Significant decrease in most criteria of rosacea Duluth score in patients cured of H. pylori infection
MONDAY, May 8, 2017 (HealthDay News) — For patients with concurrent rosacea and Helicobacter pylori infection, use of standard H. pylori eradication therapy is associated with improvement in rosacea, according to a study published online April 27 in the Journal of Dermatology.
Parviz Saleh, M.D., from the Tabriz University of Medical Sciences in Iran, and colleagues examined the effect of standard eradication of H. pylori on the clinical course of rosacea in a single-arm trial. Patients ascertained to have H. pylori infection based on serological studies were assessed for rosacea. Patients with concurrent rosacea and H. pylori infection were recruited and treated with standard H. pylori eradication therapy. At the start of the trial, two months later, and at day 180 (end of the trial), rosacea was evaluated using the Duluth rosacea grading score.

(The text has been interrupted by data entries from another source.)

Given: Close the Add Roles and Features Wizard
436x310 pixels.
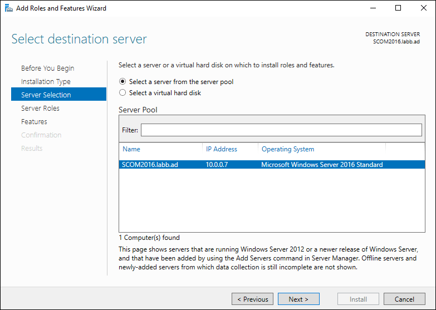Looking at the screenshot, I should (424, 8).
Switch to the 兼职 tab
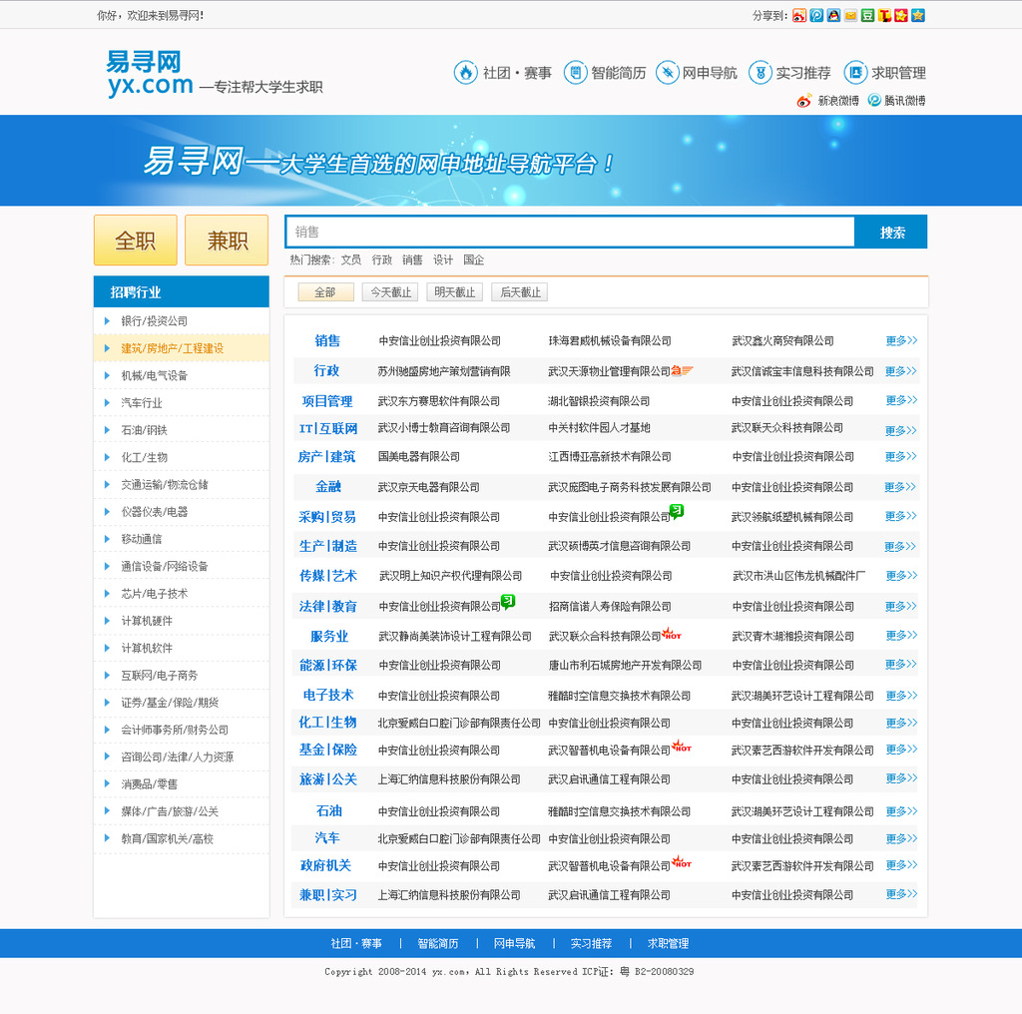The width and height of the screenshot is (1022, 1014). tap(227, 239)
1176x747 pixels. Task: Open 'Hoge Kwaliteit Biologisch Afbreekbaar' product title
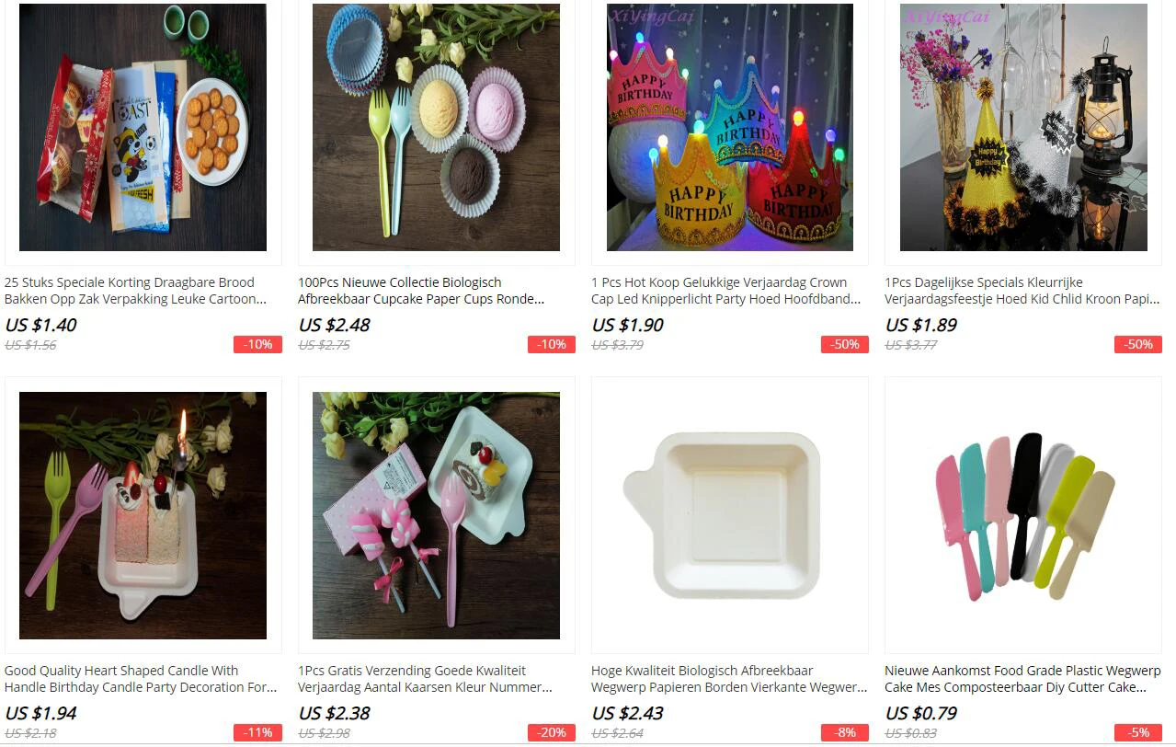point(730,679)
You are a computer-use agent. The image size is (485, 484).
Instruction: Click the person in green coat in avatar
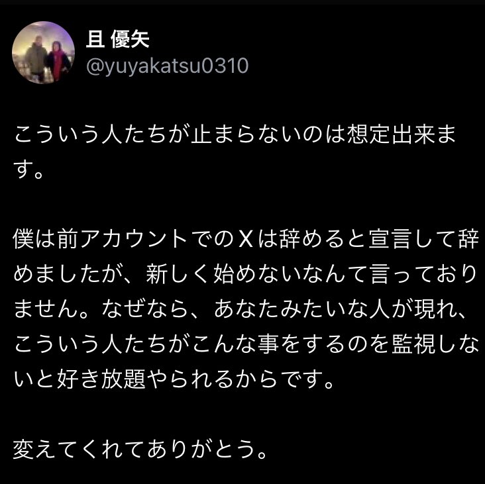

A total of 19.15 percent of the 872 patients positive for H. pylori manifested the clinical features of rosacea. The researchers found that compared with rosacea-free patients, patients with concurrent rosacea were younger (P < 0.001), with female sex predominance (P = 0.03). Overall, 150 of 167 patients received H. pylori eradication therapy, with a 92 percent cure rate. On day zero, 60 and 180, the rosacea Duluth score grading decreased significantly among patients cured of H. pylori infection in most of the criteria, except for telangiectasia (P = 0.712), phymatous changes (P = 0.535), and the existence of peripheral involvement (P = 0.431).
“The present study concluded that H. pylori eradication leads to improvement of rosacea,” the authors write.